Une urgence stratégique

Face à d’autres pays qui ne s’encombrent pas, ou moins de mesures restrictives, il y a urgence, au risque, comme l’indique l’avis, d’arriver à « un retard préjudiciable ». « Décider a priori, de ne pas entreprendre de projets de recherche impliquant la production de modifications ciblées du génome pourrait avoir des conséquences très préjudiciables pour certaines filières d’élevage », craint Jean-Louis Guénet. En clair, cela provoquerait une situation de concurrence entre les pays qui le font et les autres. Voire, suggère-t-il, conduirait à des actes malintentionnés, via la dissémination d’agents pathogènes dans les pays dont les troupeaux n’ont pas été rendus insensibles. En outre, comme il le fait remarquer, sans possibilité d’applications, qui financerait de telles recherches en Europe ? Michel Thibier évoque aussi le risque que des éleveurs européens cherchent eux-mêmes, « et sous le manteau », des embryons ou de la semence de reproducteurs de lignées insensibles. Cet avis, approuvé à l’unanimité des membres présents (moins une abstention), fera-t-il avancer la réflexion nationale et européenne ? À voir, car malgré une rencontre prochaine mi-septembre dans les locaux du ministère de l’Agriculture, les deux académiciens s’avouent tous deux… très pessimistes.

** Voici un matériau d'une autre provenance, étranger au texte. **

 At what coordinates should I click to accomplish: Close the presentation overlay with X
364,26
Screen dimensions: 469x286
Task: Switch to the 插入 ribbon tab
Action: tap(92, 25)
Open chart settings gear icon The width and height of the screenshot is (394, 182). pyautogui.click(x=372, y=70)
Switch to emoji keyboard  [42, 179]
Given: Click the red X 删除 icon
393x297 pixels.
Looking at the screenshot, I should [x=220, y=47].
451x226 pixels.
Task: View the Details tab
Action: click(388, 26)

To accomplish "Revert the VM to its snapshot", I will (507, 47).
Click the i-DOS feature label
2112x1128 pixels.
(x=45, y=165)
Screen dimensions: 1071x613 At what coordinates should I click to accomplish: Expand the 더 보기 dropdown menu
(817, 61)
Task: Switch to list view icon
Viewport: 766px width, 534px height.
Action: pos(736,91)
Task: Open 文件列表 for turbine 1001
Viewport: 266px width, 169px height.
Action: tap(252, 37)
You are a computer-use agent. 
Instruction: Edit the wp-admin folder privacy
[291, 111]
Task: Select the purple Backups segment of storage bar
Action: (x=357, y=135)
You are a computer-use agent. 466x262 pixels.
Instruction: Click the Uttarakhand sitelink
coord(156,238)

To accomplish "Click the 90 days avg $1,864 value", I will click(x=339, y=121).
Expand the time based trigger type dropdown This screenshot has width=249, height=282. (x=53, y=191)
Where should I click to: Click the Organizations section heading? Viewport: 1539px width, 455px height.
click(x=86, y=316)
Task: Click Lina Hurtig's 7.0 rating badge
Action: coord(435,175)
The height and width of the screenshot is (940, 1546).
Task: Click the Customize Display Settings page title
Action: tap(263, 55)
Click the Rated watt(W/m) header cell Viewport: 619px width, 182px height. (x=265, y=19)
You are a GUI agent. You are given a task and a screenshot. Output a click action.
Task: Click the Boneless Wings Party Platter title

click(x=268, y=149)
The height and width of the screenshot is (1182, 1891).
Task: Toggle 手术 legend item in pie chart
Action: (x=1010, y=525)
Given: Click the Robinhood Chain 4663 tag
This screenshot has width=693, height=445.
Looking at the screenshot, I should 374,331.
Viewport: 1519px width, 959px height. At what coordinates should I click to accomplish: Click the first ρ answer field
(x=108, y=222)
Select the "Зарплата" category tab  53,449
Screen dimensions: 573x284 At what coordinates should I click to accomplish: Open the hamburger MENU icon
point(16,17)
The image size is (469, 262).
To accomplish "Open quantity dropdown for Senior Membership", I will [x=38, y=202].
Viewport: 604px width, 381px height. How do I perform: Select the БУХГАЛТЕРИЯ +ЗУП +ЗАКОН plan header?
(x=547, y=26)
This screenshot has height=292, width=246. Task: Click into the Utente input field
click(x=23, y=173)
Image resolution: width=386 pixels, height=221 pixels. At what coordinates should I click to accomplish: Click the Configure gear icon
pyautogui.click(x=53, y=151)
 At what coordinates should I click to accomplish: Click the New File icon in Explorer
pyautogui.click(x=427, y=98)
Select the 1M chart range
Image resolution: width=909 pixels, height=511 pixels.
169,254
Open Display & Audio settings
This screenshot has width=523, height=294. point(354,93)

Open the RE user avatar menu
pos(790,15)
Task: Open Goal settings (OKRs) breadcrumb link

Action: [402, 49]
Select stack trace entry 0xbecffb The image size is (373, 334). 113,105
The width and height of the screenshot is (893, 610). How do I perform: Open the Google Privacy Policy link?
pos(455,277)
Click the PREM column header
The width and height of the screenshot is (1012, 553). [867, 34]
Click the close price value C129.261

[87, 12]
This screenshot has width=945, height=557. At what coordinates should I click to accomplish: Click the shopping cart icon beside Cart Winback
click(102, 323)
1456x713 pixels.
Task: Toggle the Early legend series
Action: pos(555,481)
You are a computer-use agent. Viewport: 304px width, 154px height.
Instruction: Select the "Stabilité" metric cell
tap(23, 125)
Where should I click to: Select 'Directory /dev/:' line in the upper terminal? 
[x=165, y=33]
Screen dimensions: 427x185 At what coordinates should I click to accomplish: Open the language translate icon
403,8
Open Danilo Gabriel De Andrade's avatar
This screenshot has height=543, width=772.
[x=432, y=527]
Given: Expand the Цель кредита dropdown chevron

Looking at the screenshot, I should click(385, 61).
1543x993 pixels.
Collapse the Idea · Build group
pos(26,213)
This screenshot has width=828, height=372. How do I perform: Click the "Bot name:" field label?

1 Clustered regularly interspersed short palindromic repeats.

2 bit.ly/2jZUNfK.

LES TROIS RECOMMANDATIONS DE L’AVIS


• Encourager et financer les projets de recherche faisant usage des technologies modernes d’ingénierie du génome, sous peine d’entraîner un retard préjudiciable ;

• Établir un cadre réglementaire communautaire, qui soit fonction du type de modification génétique et qui tienne compte de l’évolution rapide de ces technologies ;

• Réaliser un examen des projets au cas par cas, reposant sur un avis scientifiquement fondé et qui prenne en compte le degré d’acceptabilité par la société.